A sombra da fraqueza começa a agitar os génios que em permanência habitam o PS e emitem ruídos para assinalar a respectiva presença política. O ministro que pretende levar o PS para a Esquerda sem vestígios de uma ideia política. O senador da República que imagina um imperativo de consciência e deseja transferir o PS para os rigores de um Centro-Esquerda desaparecido na actual cartografia política. Não há lasca de sinceridade nestas proclamações teóricas, apenas o predomínio das ambições políticas e o narcisismo das pequenas diferenças. O posicionamento político destas personagens é uma tentativa de contornar a selva de candidatos e poder assistir à queda a partir da primeira fila da Geral. Não há um átomo de inteligência estratégica nestes apóstolos da crise política.
O que salva o primeiro-ministro não é o apoio do PS nem a cumplicidade do PCP, o verdadeiro partido conservador português. Quando se fala de um Governo de Unidade Nacional, está a falar-se de uma impossibilidade em função da natureza particular e momentânea do PSD – o principal partido da Oposição que não quer ser Governo. O PSD é um objecto político transtornado e triste, um partido que não é de Centro-Esquerda nem de Centro-Direita, mas sim e talvez seja um partido do Norte profundo sem conteúdo político particular e específico. Muito do abismo à Direita é responsabilidade do vazio político do PSD que se limita a estar sentado nos Jardins de São Bento à espera de D. Sebastião.
Esta indefinição do PSD abre um espaço à Direita para todas as conjecturas e para todas as aventuras. Um CDS moribundo liderado por um jovem jurássico abre ainda mais o flanco para uma pulverização política de consequências imprevisíveis. O vazio ideológico está a ser preenchido com propostas políticas liberais e radicais que acrescentam desordem e fragmentação ao espectro político democrático.

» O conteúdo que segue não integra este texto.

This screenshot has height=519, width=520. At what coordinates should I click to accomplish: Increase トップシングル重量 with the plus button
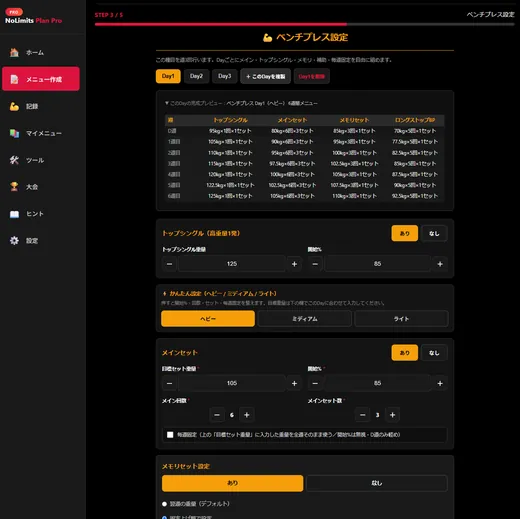click(x=294, y=264)
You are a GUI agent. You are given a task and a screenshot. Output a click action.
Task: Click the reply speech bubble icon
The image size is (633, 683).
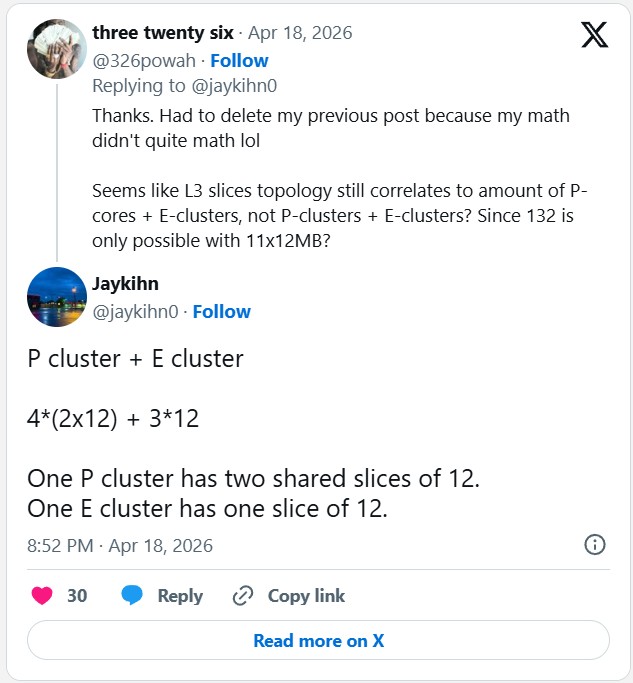[x=132, y=596]
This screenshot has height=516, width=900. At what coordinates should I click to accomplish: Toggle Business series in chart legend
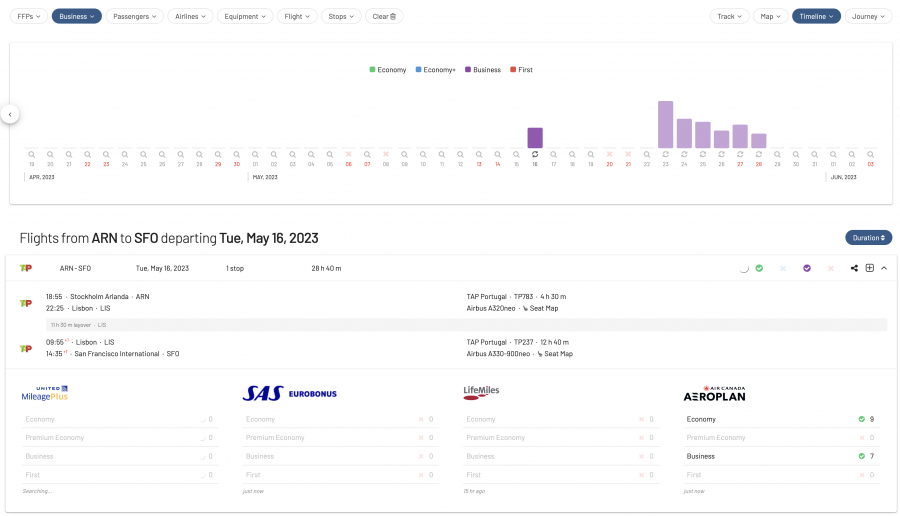coord(482,70)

Enquanto a Esquerda observa as diletantes hesitações do Bloco entre o radical e o institucional, enquanto a Esquerda se pulveriza em partidos de protesto estilo PAN, em partidos satélites estilo Verdes, em “deputadas não inscritas” que acrescentam uma contribuição política nula, o cenário que parece estar a ser preparado é o de uma fragmentação política estrutural e transversal ao sistema político-partidário.

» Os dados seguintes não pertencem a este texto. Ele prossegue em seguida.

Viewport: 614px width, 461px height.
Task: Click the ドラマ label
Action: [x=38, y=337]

Esta fragmentação ao estilo italiano não multiplica a oferta política nem o pluralismo político. Esta fragmentação ao estilo italiano alimenta a instabilidade, cativa o bloqueio das soluções políticas em coligação de contrários, abre-se à ingovernabilidade tão típica da cultura política portuguesa. Com elevado sentido de oportunidade, os frutos políticos do esquerdismo oportunista do PS rebentam à superfície da crise pandémica com a notícia de uma crise política anunciada.

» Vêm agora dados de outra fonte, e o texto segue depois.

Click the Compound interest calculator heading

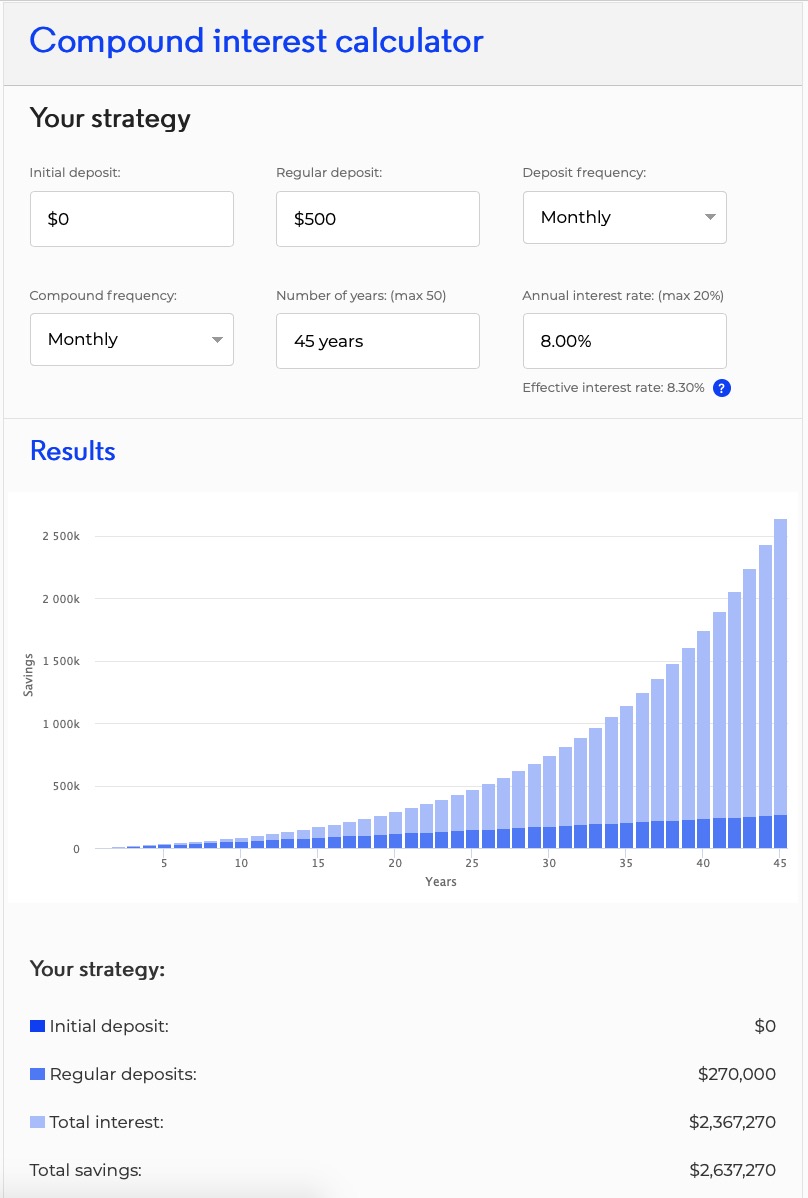pyautogui.click(x=256, y=41)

Portugal confunde-se com um sonâmbulo político. Os políticos e a política entram em modo automático e sem rumo. Andam sem ir a lado nenhum. Falam sem dizer nada. Os passos arrastam-se na deriva da “clarificação” ou da “recomposição” do espaço político nacional. É possível que o velho esteja moribundo e que o novo não possa nascer. O problema é que o novo está velho. O problema é que o novo parece ser o testamento do passado. Na confusão do ruído, a política esgota-se no círculo fechado.